====== Texte fourni ======
Transmission humaine millénaire… analogique

La transmission est le cœur de la culture. L'humanité a pu progresser, s'enrichir mutuellement grâce au partage de connaissances, de techniques et de traditions à travers les âges. Tablettes de pierre chez les Sumériens, papyrus égyptiens, livres sur tissu, sur papier, imprimerie, puis disques de cire, de vinyle, pellicules photo, pellicules cinéma, bandes audio, bandes vidéo : toutes ces techniques de stockage de l'information sont analogiques.

Le principe est simple : inscrire le monde qui nous entoure sur un support. S'il est facile de comprendre le principe de l'écriture à l'encre ou de l'imprimerie, la photographie ou le cinéma le sont moins. Pourtant, ils procèdent tous du même principe : "imprimer" sur un support ce qui nous entoure pour le montrer aux autres, le conserver à travers le temps. La photographie analogique ou le cinéma "capturent" l'image par le biais de la photosensibilité qui est un procédé où l'on "piège" la lumière. Comme les disques de cire ou en vinyle, qui piègent le son, l'enferment dans un sillon.

Ces procédés et supports analogiques datent du XIXe siècle et ont une qualité centrale : ils sont simples dans leur fonctionnement et ont une durée de conservation très longue. Une partie du support (audio, photo, vidéo) peut être détruite, le contenu n'est que partiellement endommagé : les éléments du support non touchés sont exploitables. La restauration, complète ou partielle, de ces supports est donc possible s'ils se dégradent sous l'effet du temps, ce qui se vérifie pour des films sur pellicule, plus que centenaires.
====== Données extraites ======
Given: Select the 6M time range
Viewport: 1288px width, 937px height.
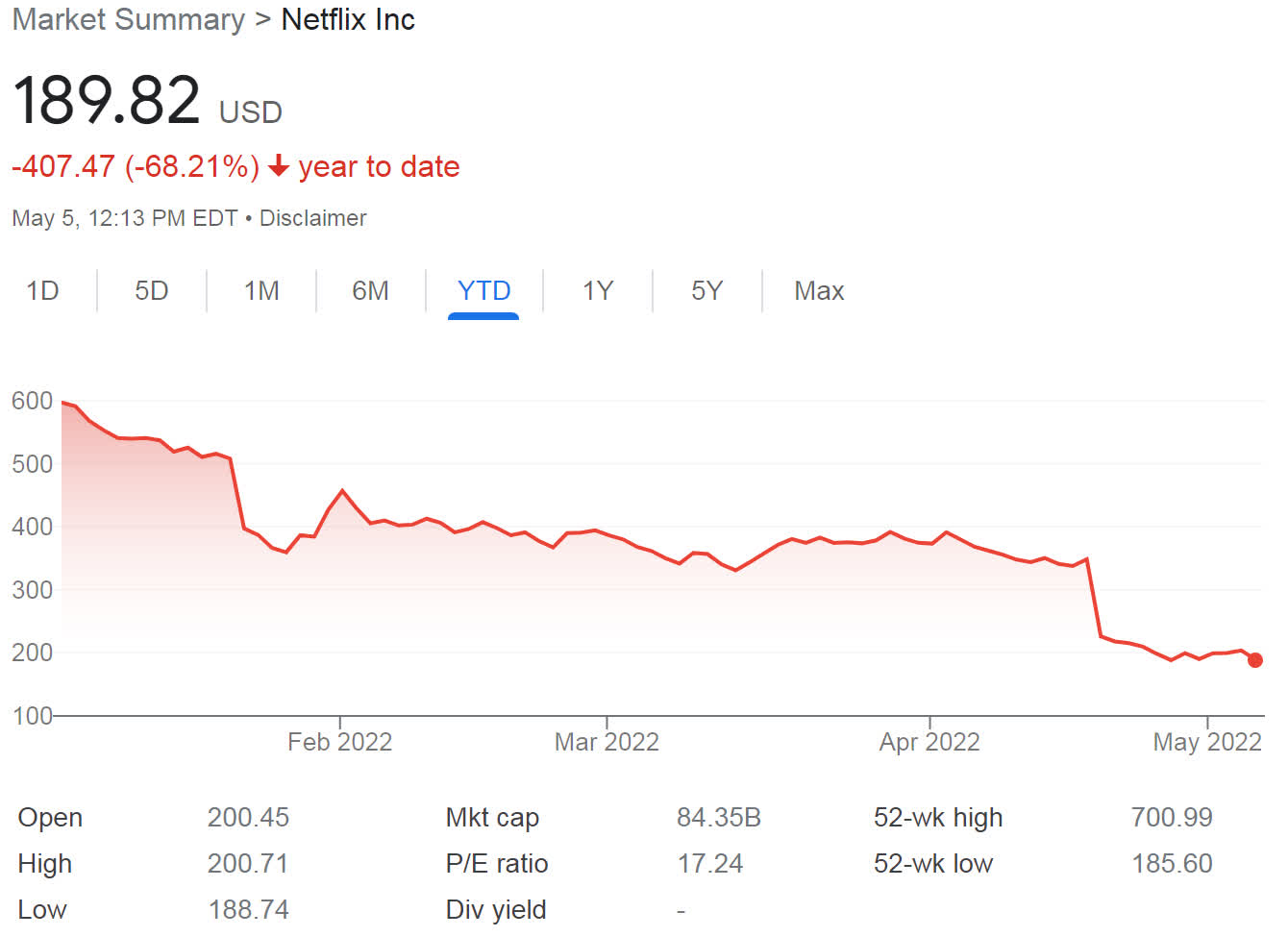Looking at the screenshot, I should pos(371,290).
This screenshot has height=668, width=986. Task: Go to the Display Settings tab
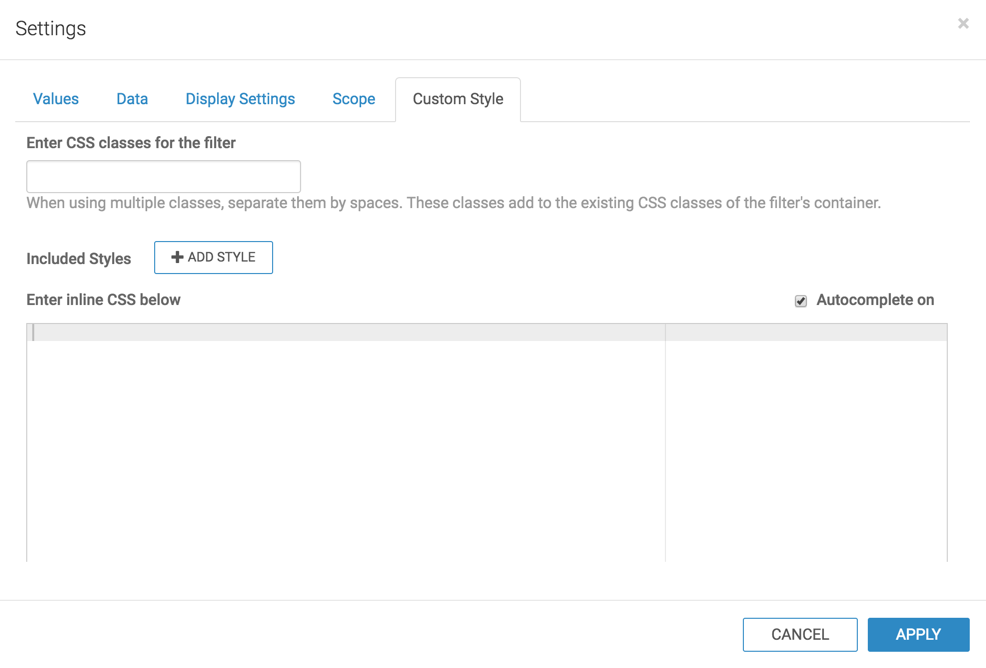[x=240, y=99]
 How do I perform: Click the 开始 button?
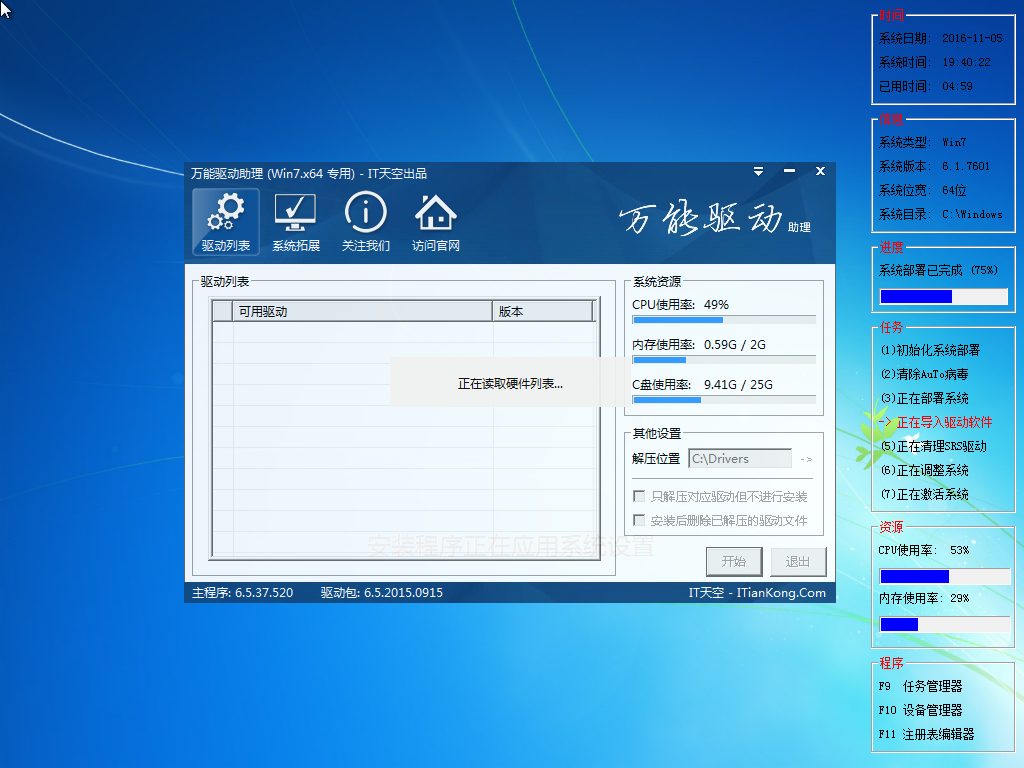pyautogui.click(x=734, y=562)
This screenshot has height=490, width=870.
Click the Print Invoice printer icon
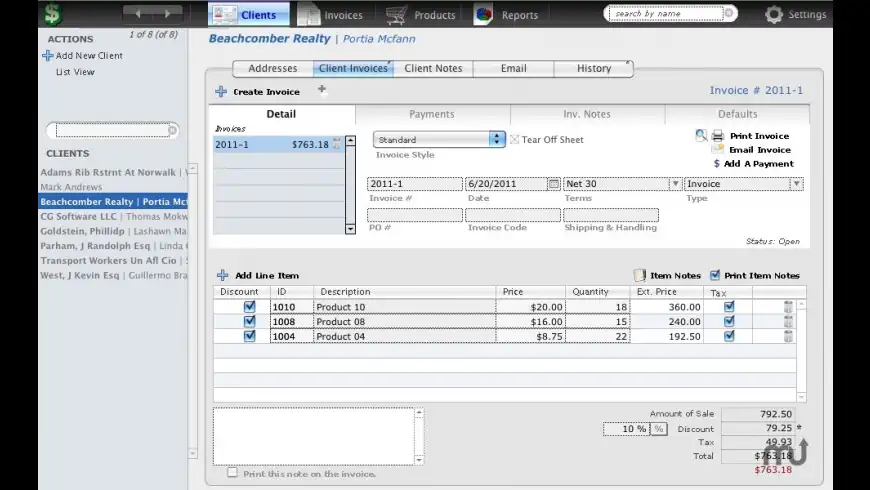[x=717, y=136]
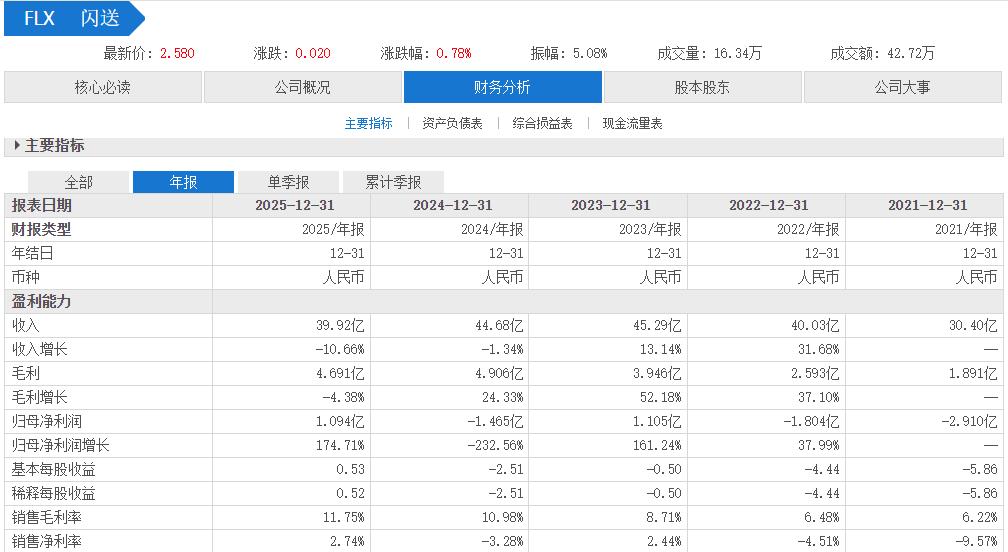
Task: Click the 主要指标 sub-navigation link
Action: 369,124
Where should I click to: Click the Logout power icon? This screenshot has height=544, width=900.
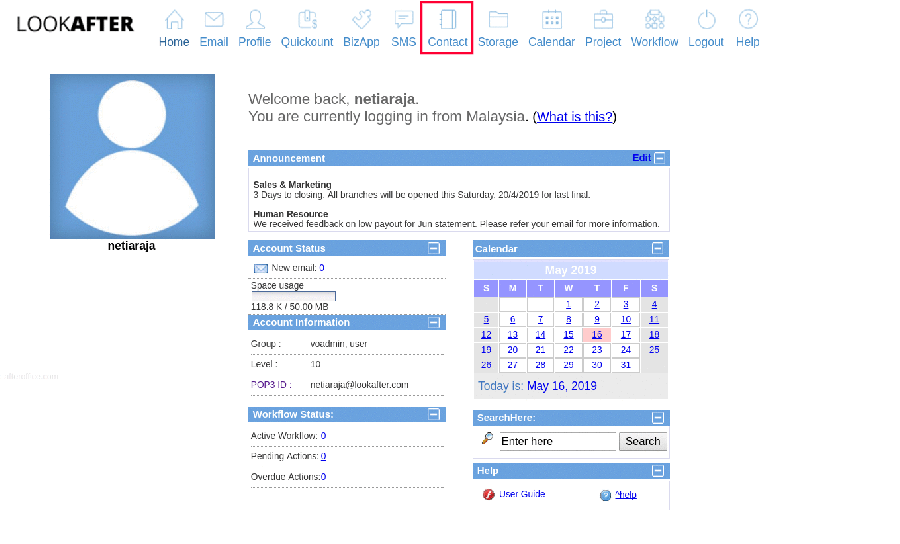tap(706, 19)
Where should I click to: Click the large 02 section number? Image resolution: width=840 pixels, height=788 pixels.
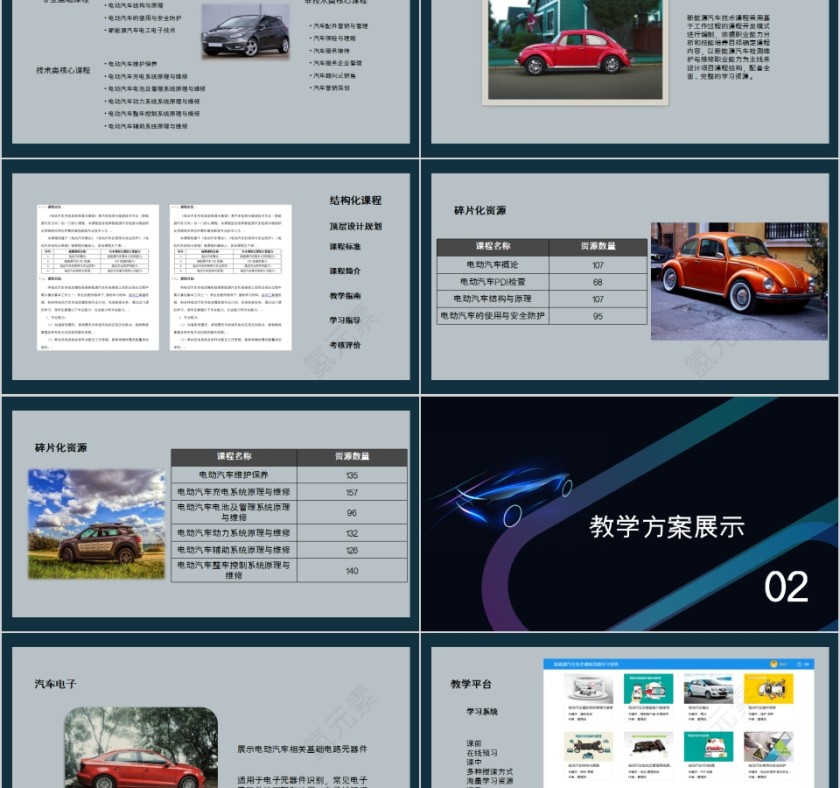tap(788, 588)
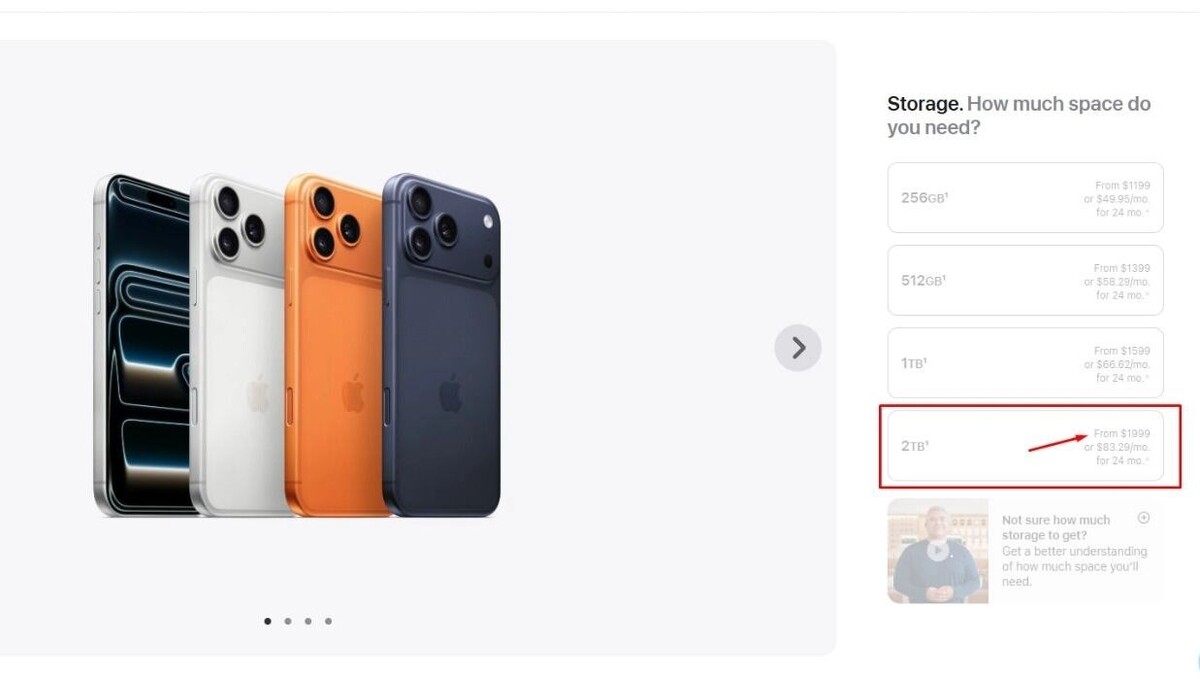Click the "Not sure how much storage to get?" link
Image resolution: width=1200 pixels, height=679 pixels.
tap(1056, 527)
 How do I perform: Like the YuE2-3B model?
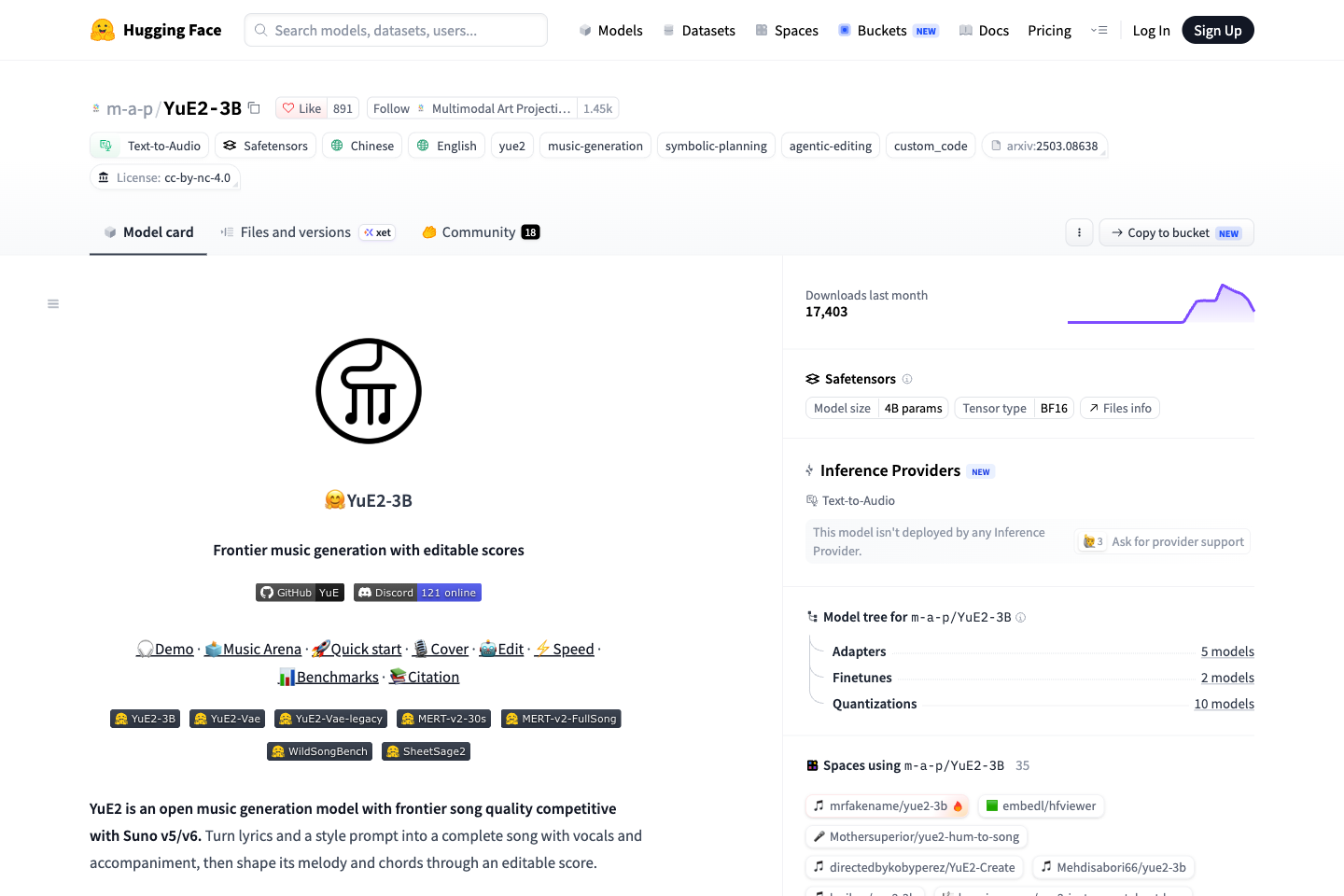click(301, 108)
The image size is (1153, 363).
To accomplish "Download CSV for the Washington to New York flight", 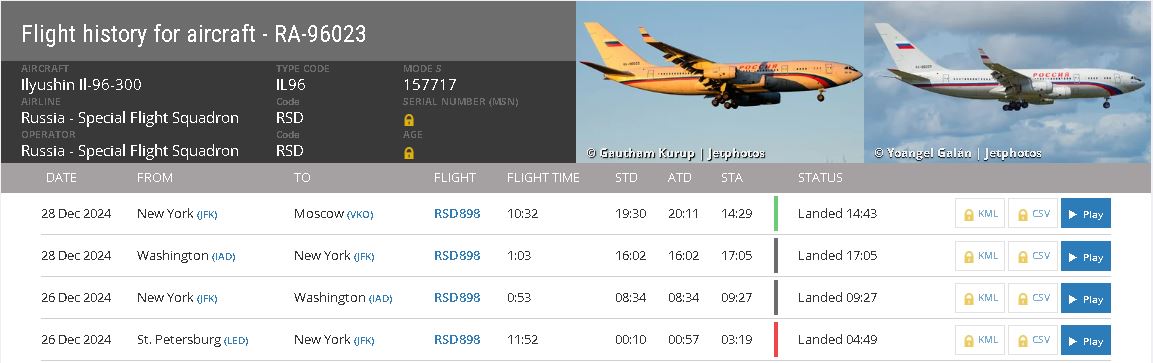I will [1032, 256].
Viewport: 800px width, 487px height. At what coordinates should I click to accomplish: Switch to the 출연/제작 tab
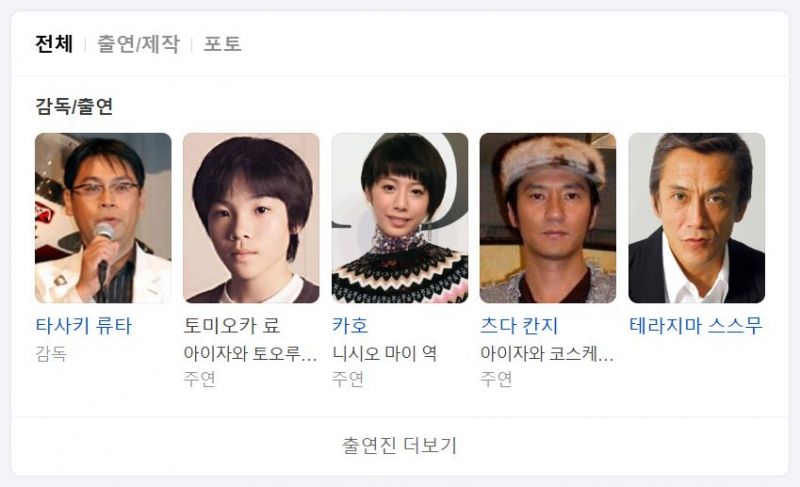coord(138,44)

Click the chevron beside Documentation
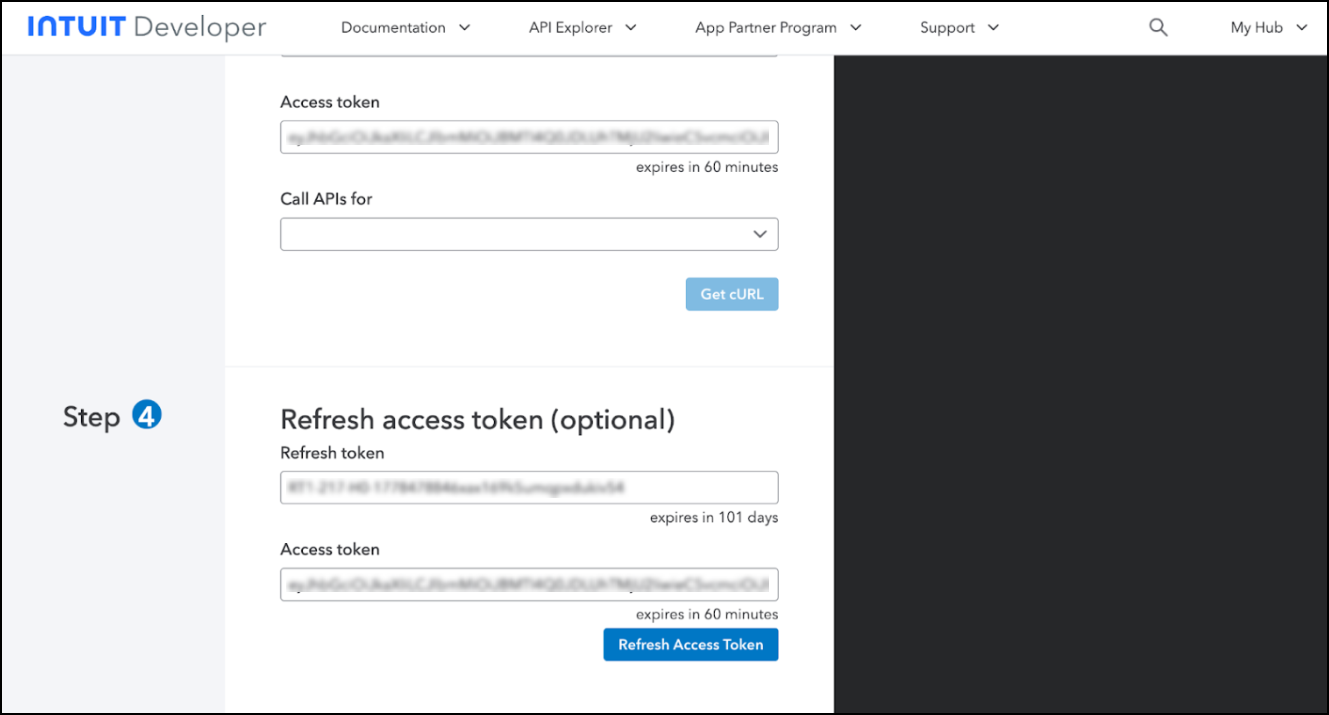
======
_Consignes de l'exercice_:
- a) Répondez aux questions suivantes d'après le texte fourni :
(i) Quel support de stockage est attribué aux Sumériens ?
(ii) Par quel procédé la photographie analogique et le cinéma capturent-ils l'image ?
(iii) De quel siècle datent les procédés et supports analogiques ?
- b) Selon le texte fourni, grâce au partage de quoi l'humanité a-t-elle pu progresser ? Énumérez tous les éléments cités.

_Corrigé_:
- a)
(i) Des tablettes de pierre.
(ii) Par la photosensibilité, un procédé où l'on « piège » la lumière.
(iii) Du XIXe siècle.

- b) Connaissances, techniques, traditions.